Arbeitsanweisungen:
1. Bitte fasse im Text zum Münchner Missbrauchsgutachten den Absatz, der mit „Angesichts der Aussagen“ beginnt, kürzer zusammen und behalte dabei seine wesentlichen Fakten bei.
2. Gib aus dem Text zum Münchner Missbrauchsgutachten den Abschnitt wortgetreu wieder. Er beginnt mit "Angesichts der Aussagen" und reicht bis einschließlich "entschieden worden sei.".
3. Führe den Text zum Münchner Missbrauchsgutachten im Anschluss an seinen letzten Satz weiter.

Textauszug:
- - - - - - -

Angesichts der Aussagen des emeritierten Papstes Benedikt XVI. im Zusammenhang mit dem Münchner Missbrauchsgutachten kritisierte Hoff, dass der ehemalige Erzbischof von München und Freising auf seinem Nichtwissen über die Teilnahme an einer Ordinariatssitzung beharrt habe. "Am Ende lässt sich seine Aussage nur deshalb von einem Meineid unterscheiden, weil er nicht vor Gericht stand", so Hoff über Benedikt. Es möge sein, dass der Papa emeritus nicht absichtlich gelogen habe, doch das nachträgliche Eingeständnis der Teilnahme an der Sitzung wirke "halbherzig". Benedikt hatte betont, dass bei der Konferenz nicht über den Einsatz eines bestimmten Missbrauchstäters in der Seelsorge entschieden worden sei.

"Sedisvakanz der Verantwortung"

Man müsse die Frage stellen, warum Benedikt "vorab so sicher sein konnte, keinen Fehler gemacht zu haben", so Hoff. "Das Überschreiben von Erinnerungen ist ein psychologisch bekanntes Phänomen", das in diesem Fall funktioniert haben könnte, "weil die katholische Kirche ihr Bleiben in der Wahrheit immer schon voraussetzt". Es werde "passend gemacht, was nicht passt. Seien es abweichende Theologen, seien es Fakten". Benedikt habe "sich als Mitarbeiter der eigenen Wahrheit demaskiert", schrieb Hoff in Anspielung auf den Wappenspruch des damaligen Münchner Erzbischofs: "Mitarbeiter der Wahrheit". Wahrheit bestehe jedoch nicht nur in der korrekten Faktenbenennung, sondern zeige sich auch in der Fähigkeit zur Selbstkorrektur. "Diese Fähigkeit hat Joseph Ratzinger sein Theologenleben lang nicht gezeigt."

- - - - - - -

Koordinatendaten der Elemente
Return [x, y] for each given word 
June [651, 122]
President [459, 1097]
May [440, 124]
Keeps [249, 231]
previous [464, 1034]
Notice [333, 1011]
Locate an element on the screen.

- - - - - - -

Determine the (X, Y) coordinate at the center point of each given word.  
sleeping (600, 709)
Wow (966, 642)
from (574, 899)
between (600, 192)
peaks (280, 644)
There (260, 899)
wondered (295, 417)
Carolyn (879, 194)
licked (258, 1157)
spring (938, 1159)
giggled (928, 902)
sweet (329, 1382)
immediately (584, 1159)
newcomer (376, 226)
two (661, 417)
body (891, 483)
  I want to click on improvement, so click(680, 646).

- - - - - - -

Lösungen:
1. Hoff kritisierte, dass Benedikt XVI. als ehemaliger Erzbischof von München und Freising im Zusammenhang mit dem Münchner Missbrauchsgutachten auf seinem Nichtwissen über die Teilnahme an einer Ordinariatssitzung beharrt habe. Nach Hoff unterscheide sich diese Aussage nur deshalb von einem Meineid, weil Benedikt nicht vor Gericht stand. Vielleicht habe er nicht absichtlich gelogen, sein nachträgliches Eingeständnis der Teilnahme wirke aber „halbherzig“. Benedikt hatte betont, dass bei der Konferenz nicht über den Einsatz eines bestimmten Missbrauchstäters in der Seelsorge entschieden worden sei.

2.
Angesichts der Aussagen des emeritierten Papstes Benedikt XVI. im Zusammenhang mit dem Münchner Missbrauchsgutachten kritisierte Hoff, dass der ehemalige Erzbischof von München und Freising auf seinem Nichtwissen über die Teilnahme an einer Ordinariatssitzung beharrt habe. "Am Ende lässt sich seine Aussage nur deshalb von einem Meineid unterscheiden, weil er nicht vor Gericht stand", so Hoff über Benedikt. Es möge sein, dass der Papa emeritus nicht absichtlich gelogen habe, doch das nachträgliche Eingeständnis der Teilnahme an der Sitzung wirke "halbherzig". Benedikt hatte betont, dass bei der Konferenz nicht über den Einsatz eines bestimmten Missbrauchstäters in der Seelsorge entschieden worden sei.

3.
Benedikt habe sich mit seinen Äußerungen im Zusammenhang mit dem Gutachten als "Verschleierungskünstler" erwiesen. Das Vertrauen in die Kirche werde brüchig, "wenn Päpste und die, die sie zu Päpsten wählen, ihre persönliche Glaubwürdigkeit verspielen". Benedikt habe jedoch als Papst versucht, "Licht ins Dunkel des katholischen Missbrauchskomplexes" zu bringen und die Kirche "vom Täterschutz auf die Perspektive der Betroffenen umzustellen". Hoff kritisierte zudem die Abwesenheit des derzeitigen Münchner Erzbischofs, Kardinal Reinhard Marx, bei der Vorstellung des Gutachtens in der vergangenen Woche als "Sedisvakanz der Verantwortung". (rom)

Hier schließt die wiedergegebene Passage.